Asombra y tranquiliza ver cómo esta sociedad comienza a interesarse en estudios científicos. Puede que desplacemos especulaciones y falsedades, y precisemos verdades. Queremos objetividad. Una muestra de ello ha sido el singular interés mostrado por las conclusiones genéticas sobre el origen racial dominicano, ordenado por la Academia de la Historia.
Viendo el impacto mediático ocasionado por ese irrefutable estudio – donde salimos más negros que blanco, poco indio, y muy mezclados – me ha llamado mucho la atención un alboroto tan grande por algo ya conocido. ¿Acaso no venimos siendo testigos de nuestro mulataje desde siempre? Parece que esta obviedad no es tal y, una vez más, necesitaba ser probada.
Nuestra negritud, ese submarino armado que emerge de tiempo en tiempo amenazando a algunos y atizando a otros, para volver a sumergirse por temporadas sin dejar de merodear nuestras costas periscopio afuera, es, sospecho por qué, tema de interminables debates y angustias.
Hemos estado conscientes, generación tras generación, de una oligarquía blanca avasallante, pero eso es otra cosa. Hace décadas que ni la oligarquía es tan blanca ni tiene todo el dinero; la pureza se ha perdido entre “blanquitos” hijos de europeos; ahora son medio negros y medio blancos, cirugía estética aparte. Sin remedio, tienen que hablar de tú a tú con mulatos multimillonarios dueños de enorme fuerza política y económica. Esto crea problemas, angustia, sensación de desplazamiento.
No obstante, a pesar de lo sabido y lo sentido, procuraron otra prueba, otra muestra de sangre, un documento irrefutable, un tapaboca científico tan válido como un ADN de paternidad; en inglés y rubricado por “National Geographic”.
Podemos suponer, dada la necesidad de comprobación, que hubo quienes pudieron imaginarse números diferentes- 60% europeo 30% negro, 10 % indígena-, algo por el estilo. Quizás esos que así pensaban requerían exactitudes. O (todo puede caber en mentes previsoras), que la academia de la historia necesitase, siempre es bueno dejar constancia, documentos para empacar en plomo, indestructibles e imperecederos, con copia internacional; dejar constancia de lo que fuimos, para cuando seamos exterminados por el saqueo irresponsable de las clases gobernantes, o por la furia de la gleba.

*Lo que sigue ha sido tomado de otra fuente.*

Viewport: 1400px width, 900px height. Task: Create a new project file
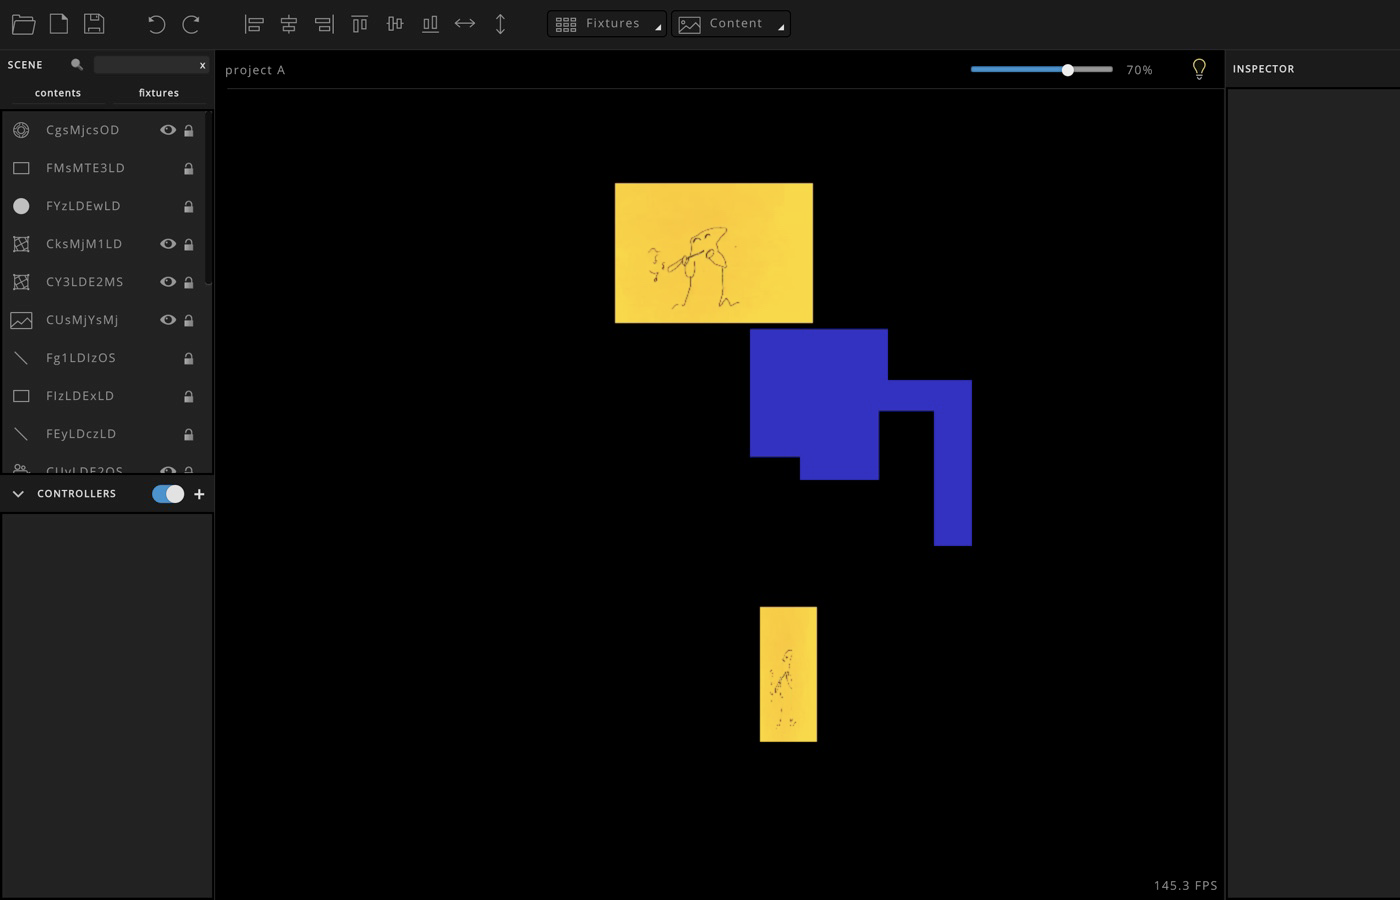click(x=59, y=24)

Folios para la arqueología.
Hablando de comprobaciones, los estudiosos deben dejar claro, explicarlo cuidadosamente: raza no es lo mismo que cultura. ¿A cuál cultura estamos adscritos? ¿Somos mulatos africanoides o mulatos hispanoides? Fijémonos: no actuamos como africanos ni tampoco como españoles. Hablamos mal español y no hablamos dialectos africanos, aunque de patuá algo entendemos. Y la música, y la comida, y el desorden, y los políticos. Puede que seamos cultura antillana, sincrética, original. Una fusión única. Un merecumbé dominicano.
Eso de diferenciar raza y cultura no está bien deslindado, y muchos no quieren deslindarlo. Existe un grupo que se resiste a ver las pruebas definitivas – igual que un enfermo rehúsa escuchar el diagnóstico fatal del médico – de que el viejo orden social se ha desmoronado. Hoy tenemos una cultura imprecisa, estancada en el tercer mundo, y una raza mulata apabullante.

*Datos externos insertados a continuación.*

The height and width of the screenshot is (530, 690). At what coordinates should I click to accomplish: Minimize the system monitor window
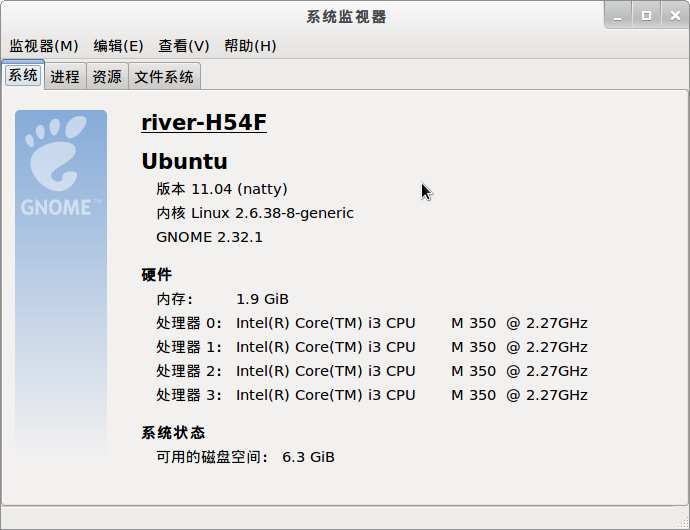tap(618, 16)
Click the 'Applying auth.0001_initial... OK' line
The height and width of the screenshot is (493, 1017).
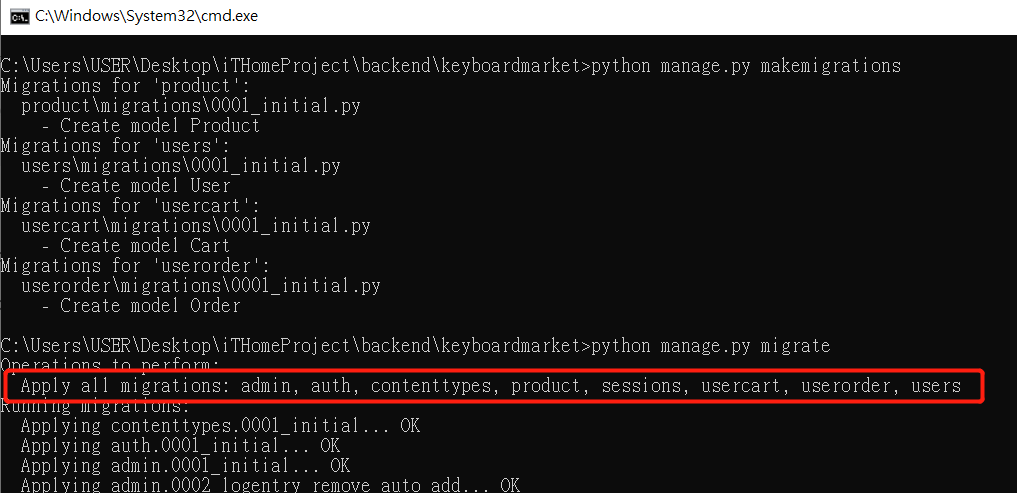[x=180, y=446]
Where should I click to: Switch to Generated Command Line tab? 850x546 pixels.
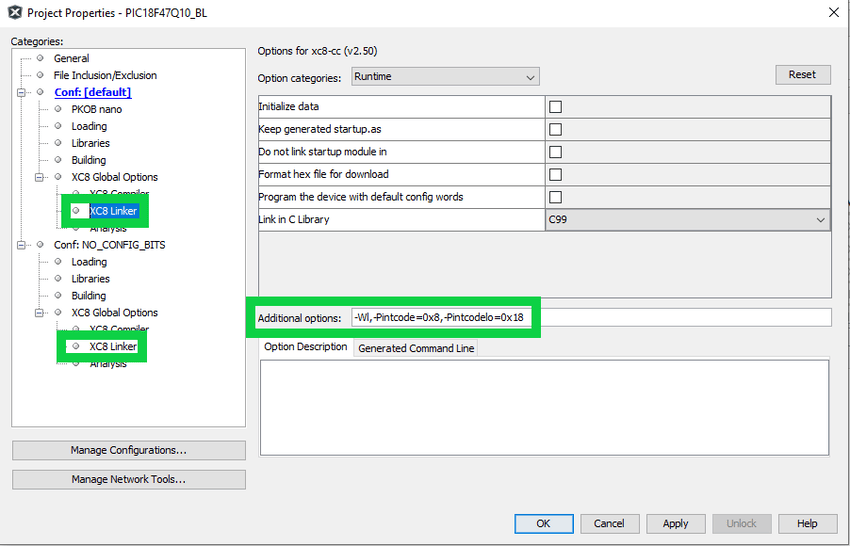point(416,348)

Pero la raza no es lo importante, la cultura sí. Aquí se van imponiendo las costumbres del “chopo” (vocablo prejuiciado, pero trascendental). Se teme que estemos ya sometidos a una “chopocracia ”, donde no habrá genes que valgan ni estudios que puedan salvarnos. Asunto éste que pudiéramos encomendar al departamento de sociología de Yale o de Harvard para su verificación.